Copy Hackers is like my husband: It makes me want to be better. We’ve got a ton of mutual friends. It happily provides for our family. I’m committed to it for the long run. I love it.

Snap is like our child: I’ll make myself uncomfortable to see it succeed (more about that in Challenge 4, coming this Friday). I’ll give it far more than I’ll take from it. It’ll take a village – or about a dozen copywriters – to raise it. I can’t wait to see what it turns into, and I’ll have to try not to push it to be something it’s not.

Today, We Launch Snap

And to ‘quote’ our account director Liston Witherill:

Yesterday, we opened up 5 spots to our waitlist. They sold out in about 4 minutes.

Today, we open 6 spots.

Click here to (ahem) snap up yours

If we’re sold out by the time you read this, please be sure to add yourself to the queue. If you’re closer to the start of the queue, you’ll hear about our availability before others further down the queue will. You may not have work for us right now, but if you think you’ll want us to help out with your, say, product launch this spring, get in the queue, buy your credits, and then use them this spring. All credits are good for 12 months.

So that’s our second challenge. It’d be cool to work with you this year, and I hope we get a chance to.

Either way, please check out the Snap blog, too, where we’ll be posting about our wins, losses and facepalms as we work toward our goal of building something that solves a problem for people we know.

About the author

Joanna Wiebe

Joanna Wiebe - Copywriter and author of "Copyhackers"

  • We just faced this challenge at Business was getting stale so we productized our services. The results have been great! We have more clarity and efficiency in work with our clients.

  • jessy

    looking for a real ethical hacker to help solve your problems ? get passwords to any social network , change school grades or transcripts ? get a hold of adam_loudon@outlook . com he’s the man for the job

  • sergeitoom

    2015 Challenge 2 of 4: Build Something That Solves a Problem for People You Know. This is new Business Opportunities with Thought Leader.

  • Wow that was super weird to read that about myself. Now I’m turning into you in your last post about believe your own BS!

    This is a home run, looking forward to seeing it blow up!

    • Joanna Wiebe

      Our secret underlying challenge was “make Dan feel super weird.” I’ll go mark that as complete…
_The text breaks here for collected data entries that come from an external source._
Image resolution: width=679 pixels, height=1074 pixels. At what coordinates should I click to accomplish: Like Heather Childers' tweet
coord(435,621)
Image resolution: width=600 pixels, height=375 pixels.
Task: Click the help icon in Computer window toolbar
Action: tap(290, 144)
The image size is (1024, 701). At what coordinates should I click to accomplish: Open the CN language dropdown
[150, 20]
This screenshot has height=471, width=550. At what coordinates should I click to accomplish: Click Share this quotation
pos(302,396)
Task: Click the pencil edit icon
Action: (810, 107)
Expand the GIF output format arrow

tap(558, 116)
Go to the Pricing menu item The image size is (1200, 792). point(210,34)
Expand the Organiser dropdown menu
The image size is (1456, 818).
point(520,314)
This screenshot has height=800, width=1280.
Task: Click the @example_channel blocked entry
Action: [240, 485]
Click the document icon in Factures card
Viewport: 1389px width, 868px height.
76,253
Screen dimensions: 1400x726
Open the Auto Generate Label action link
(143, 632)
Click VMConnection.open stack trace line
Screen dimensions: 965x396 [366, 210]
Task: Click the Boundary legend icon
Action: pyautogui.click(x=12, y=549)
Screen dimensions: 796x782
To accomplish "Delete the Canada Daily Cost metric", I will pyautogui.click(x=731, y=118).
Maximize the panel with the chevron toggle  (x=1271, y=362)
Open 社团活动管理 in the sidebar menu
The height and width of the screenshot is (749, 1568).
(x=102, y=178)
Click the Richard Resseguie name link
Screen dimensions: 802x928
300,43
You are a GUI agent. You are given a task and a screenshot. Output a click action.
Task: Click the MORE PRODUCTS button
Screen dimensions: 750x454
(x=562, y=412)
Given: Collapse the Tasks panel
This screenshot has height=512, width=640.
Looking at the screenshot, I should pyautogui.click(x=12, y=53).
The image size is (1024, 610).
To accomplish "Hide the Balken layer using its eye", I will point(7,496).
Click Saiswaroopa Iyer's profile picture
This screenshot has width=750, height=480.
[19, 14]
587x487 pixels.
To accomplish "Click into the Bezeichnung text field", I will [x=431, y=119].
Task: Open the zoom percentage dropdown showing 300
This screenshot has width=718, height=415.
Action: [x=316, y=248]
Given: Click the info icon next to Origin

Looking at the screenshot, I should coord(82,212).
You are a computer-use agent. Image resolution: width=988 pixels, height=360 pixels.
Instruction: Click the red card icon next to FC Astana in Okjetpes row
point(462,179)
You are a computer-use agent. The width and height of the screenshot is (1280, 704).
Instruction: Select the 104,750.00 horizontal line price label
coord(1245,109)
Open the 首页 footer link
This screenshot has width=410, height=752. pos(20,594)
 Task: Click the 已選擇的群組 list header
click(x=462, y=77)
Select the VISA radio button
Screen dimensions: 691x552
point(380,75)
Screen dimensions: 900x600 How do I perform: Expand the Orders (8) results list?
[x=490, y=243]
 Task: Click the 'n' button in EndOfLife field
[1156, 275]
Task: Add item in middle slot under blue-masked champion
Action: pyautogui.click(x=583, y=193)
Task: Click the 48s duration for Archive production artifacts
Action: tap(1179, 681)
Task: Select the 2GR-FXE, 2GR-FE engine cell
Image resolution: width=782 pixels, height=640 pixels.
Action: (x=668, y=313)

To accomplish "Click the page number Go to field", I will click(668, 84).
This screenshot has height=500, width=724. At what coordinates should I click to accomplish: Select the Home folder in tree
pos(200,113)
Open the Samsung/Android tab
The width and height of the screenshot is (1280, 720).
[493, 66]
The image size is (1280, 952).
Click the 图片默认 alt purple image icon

  • haha I am stealing this to explain myself to people who don’t understand me: I want to build a business the way some people in their 30s want to nest.

    • I’m also trying to build a productized service this year so I shall be following along closely

      • Joanna Wiebe

        Brilliant! What’s your productized service? Does it solve a problem for people you know?

      • The service is setting up and running people’s email marketing and automation. From setting up the AR account, integrating it in to your website and writing emails. It was started because people I know kept asking for help doing this 🙂

      • Shiri Dori-Hacohen

        Casey, you should really check out ConvertKit ( ) — it doesn’t cover the writing part, but may be able to help you with the rest.

      • Yeah I’ve seen that Shiri, and I read Nathan’s stuff. It’s a good product.

  • Hold the phone. You *don’t* want to build a cash machine?!

    See, the thing I admire so much about Snap is that it’s so clearly targeting a straight-up hole in the copy production market (a.k.a on-the-fly, strategic copy fixes, rather than all-in proposal-based projects).

    But not only that, you guys have managed to price super-affordably on the customer side, but also pay respectably on the employee side, AND took pains to bake solid quality control & editorial oversight into the production process. That is NOT easy to do (and I can’t think of any company that’s done it so far).

    Cheering for Snap from the sidelines, yo! And while probably more people will be interested in blog posts about the copy you produce, I will be super interested in hearing about Snap’s process-optimization wins & lessons learned.

    • Joanna Wiebe

      I know – shocking, right? The idea of building a business instead of cashing out every month! It might sound crazy even to call that out, but you wouldn’t believe the number of times I’ve heard a business owner say how much they “want to take home” every month. Makes me very uncomfortable, that idea.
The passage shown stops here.